● **Problem statement**:
Please reproduce every one of the lines below word for word, changing nothing.

───

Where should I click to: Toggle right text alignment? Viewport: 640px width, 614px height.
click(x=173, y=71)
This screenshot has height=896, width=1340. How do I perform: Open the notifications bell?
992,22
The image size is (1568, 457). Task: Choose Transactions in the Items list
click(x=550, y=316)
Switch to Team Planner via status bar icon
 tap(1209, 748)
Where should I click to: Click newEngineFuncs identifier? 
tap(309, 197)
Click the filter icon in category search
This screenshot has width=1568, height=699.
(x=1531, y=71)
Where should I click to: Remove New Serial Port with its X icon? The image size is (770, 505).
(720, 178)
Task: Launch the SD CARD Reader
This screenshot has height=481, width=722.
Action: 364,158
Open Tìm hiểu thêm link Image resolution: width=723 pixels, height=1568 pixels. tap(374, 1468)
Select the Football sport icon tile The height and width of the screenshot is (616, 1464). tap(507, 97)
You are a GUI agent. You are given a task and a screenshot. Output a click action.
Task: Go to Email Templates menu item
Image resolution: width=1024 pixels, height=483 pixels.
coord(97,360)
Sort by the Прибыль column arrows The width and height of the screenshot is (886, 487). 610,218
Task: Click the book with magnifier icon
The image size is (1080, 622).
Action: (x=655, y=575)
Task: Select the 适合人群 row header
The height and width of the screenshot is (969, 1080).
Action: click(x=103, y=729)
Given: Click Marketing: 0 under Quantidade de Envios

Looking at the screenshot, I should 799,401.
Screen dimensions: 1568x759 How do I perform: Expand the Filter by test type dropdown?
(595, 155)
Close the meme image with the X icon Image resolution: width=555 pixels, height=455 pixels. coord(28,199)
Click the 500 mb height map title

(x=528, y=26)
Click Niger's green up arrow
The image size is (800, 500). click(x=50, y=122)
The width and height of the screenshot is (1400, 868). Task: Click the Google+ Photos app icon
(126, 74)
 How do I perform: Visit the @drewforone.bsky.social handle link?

───

● **Written solution**:
Where should I click to: Toggle right text alignment? Viewport: 640px width, 614px height.
click(x=173, y=71)
This screenshot has height=896, width=1340. How do I perform: Open the notifications bell?
992,22
The image size is (1568, 457). Task: Choose Transactions in the Items list
click(x=550, y=316)
Switch to Team Planner via status bar icon
 tap(1209, 748)
Where should I click to: Click newEngineFuncs identifier? 
tap(309, 197)
Click the filter icon in category search
This screenshot has width=1568, height=699.
(x=1531, y=71)
Where should I click to: Remove New Serial Port with its X icon? The image size is (770, 505).
(720, 178)
Task: Launch the SD CARD Reader
This screenshot has height=481, width=722.
Action: 364,158
Open Tìm hiểu thêm link Image resolution: width=723 pixels, height=1568 pixels. tap(374, 1468)
Select the Football sport icon tile The height and width of the screenshot is (616, 1464). tap(507, 97)
You are a GUI agent. You are given a task and a screenshot. Output a click action.
Task: Go to Email Templates menu item
Image resolution: width=1024 pixels, height=483 pixels.
coord(97,360)
Sort by the Прибыль column arrows The width and height of the screenshot is (886, 487). 610,218
Task: Click the book with magnifier icon
The image size is (1080, 622).
Action: (x=655, y=575)
Task: Select the 适合人群 row header
The height and width of the screenshot is (969, 1080).
Action: click(x=103, y=729)
Given: Click Marketing: 0 under Quantidade de Envios

Looking at the screenshot, I should 799,401.
Screen dimensions: 1568x759 How do I perform: Expand the Filter by test type dropdown?
(595, 155)
Close the meme image with the X icon Image resolution: width=555 pixels, height=455 pixels. coord(28,199)
Click the 500 mb height map title

(x=528, y=26)
Click Niger's green up arrow
The image size is (800, 500). click(x=50, y=122)
The width and height of the screenshot is (1400, 868). Task: Click the Google+ Photos app icon
(126, 74)
 How do I perform: Visit the @drewforone.bsky.social handle link?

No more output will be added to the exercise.